Records contained in a dataset

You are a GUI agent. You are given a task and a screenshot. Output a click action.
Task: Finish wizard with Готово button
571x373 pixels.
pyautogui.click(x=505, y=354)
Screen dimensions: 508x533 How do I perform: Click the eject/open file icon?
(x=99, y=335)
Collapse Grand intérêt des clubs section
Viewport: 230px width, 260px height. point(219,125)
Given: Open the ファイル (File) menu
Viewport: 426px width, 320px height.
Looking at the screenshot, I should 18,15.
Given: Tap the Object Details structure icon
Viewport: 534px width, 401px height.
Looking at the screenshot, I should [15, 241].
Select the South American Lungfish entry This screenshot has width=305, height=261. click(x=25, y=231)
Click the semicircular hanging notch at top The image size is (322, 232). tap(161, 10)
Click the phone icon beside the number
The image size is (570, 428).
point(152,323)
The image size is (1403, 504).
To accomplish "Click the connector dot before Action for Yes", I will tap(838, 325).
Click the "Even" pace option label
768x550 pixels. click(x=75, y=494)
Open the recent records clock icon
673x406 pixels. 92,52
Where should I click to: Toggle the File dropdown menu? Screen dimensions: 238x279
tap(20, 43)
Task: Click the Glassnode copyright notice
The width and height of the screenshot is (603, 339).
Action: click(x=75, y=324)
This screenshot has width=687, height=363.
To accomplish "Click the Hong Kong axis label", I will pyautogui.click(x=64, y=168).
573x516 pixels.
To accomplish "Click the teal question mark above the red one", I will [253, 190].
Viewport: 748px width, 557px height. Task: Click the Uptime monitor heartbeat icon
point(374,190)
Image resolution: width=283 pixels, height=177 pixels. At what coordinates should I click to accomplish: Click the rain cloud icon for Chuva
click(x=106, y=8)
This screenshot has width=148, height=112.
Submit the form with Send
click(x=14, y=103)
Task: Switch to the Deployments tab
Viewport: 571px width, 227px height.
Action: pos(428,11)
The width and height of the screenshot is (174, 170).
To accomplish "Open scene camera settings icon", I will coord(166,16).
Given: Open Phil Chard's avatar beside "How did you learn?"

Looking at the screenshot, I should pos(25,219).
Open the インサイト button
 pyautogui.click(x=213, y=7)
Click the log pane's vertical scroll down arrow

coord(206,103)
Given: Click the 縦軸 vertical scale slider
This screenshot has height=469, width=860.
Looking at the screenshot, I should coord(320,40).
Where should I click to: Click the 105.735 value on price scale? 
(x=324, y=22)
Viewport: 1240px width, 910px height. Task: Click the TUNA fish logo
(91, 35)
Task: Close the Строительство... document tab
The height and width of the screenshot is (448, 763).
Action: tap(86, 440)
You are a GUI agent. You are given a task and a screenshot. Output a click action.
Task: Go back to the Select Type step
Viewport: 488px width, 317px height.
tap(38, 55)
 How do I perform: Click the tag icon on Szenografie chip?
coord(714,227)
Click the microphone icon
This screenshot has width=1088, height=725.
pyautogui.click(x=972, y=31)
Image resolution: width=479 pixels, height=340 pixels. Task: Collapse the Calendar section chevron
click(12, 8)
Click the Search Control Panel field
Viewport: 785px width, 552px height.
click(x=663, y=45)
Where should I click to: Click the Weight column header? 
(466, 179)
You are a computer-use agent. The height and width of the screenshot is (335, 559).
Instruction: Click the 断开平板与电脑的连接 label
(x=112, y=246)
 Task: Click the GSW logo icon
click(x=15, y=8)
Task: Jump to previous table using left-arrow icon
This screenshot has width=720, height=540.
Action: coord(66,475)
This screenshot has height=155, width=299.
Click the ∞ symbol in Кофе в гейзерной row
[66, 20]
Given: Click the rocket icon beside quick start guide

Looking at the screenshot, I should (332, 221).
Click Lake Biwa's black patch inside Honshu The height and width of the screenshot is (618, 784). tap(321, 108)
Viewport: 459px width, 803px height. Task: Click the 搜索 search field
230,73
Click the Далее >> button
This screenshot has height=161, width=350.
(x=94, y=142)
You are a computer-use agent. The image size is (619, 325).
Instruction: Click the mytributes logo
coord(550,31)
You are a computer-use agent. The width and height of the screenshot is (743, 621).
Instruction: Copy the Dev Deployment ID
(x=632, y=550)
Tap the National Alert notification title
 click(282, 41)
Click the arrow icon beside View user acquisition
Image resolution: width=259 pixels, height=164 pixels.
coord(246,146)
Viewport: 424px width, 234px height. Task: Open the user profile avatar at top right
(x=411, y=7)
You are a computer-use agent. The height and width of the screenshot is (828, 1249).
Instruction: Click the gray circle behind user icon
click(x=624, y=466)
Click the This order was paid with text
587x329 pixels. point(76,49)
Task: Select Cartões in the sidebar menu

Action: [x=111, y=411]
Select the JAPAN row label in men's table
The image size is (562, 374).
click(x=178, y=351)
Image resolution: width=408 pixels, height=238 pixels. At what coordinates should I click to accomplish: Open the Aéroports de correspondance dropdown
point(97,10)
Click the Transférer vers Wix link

# What you are asked to do:
Take the stretch of lines above from the one containing "This screenshot has width=720, height=540." through the one containing "Click the arrow" and repeat it exactly, adding no other line.

# Finished task:
This screenshot has width=720, height=540.
Action: coord(66,475)
This screenshot has height=155, width=299.
Click the ∞ symbol in Кофе в гейзерной row
[66, 20]
Given: Click the rocket icon beside quick start guide

Looking at the screenshot, I should (332, 221).
Click Lake Biwa's black patch inside Honshu The height and width of the screenshot is (618, 784). tap(321, 108)
Viewport: 459px width, 803px height. Task: Click the 搜索 search field
230,73
Click the Далее >> button
This screenshot has height=161, width=350.
(x=94, y=142)
You are a computer-use agent. The image size is (619, 325).
Instruction: Click the mytributes logo
coord(550,31)
You are a computer-use agent. The width and height of the screenshot is (743, 621).
Instruction: Copy the Dev Deployment ID
(x=632, y=550)
Tap the National Alert notification title
 click(282, 41)
Click the arrow icon beside View user acquisition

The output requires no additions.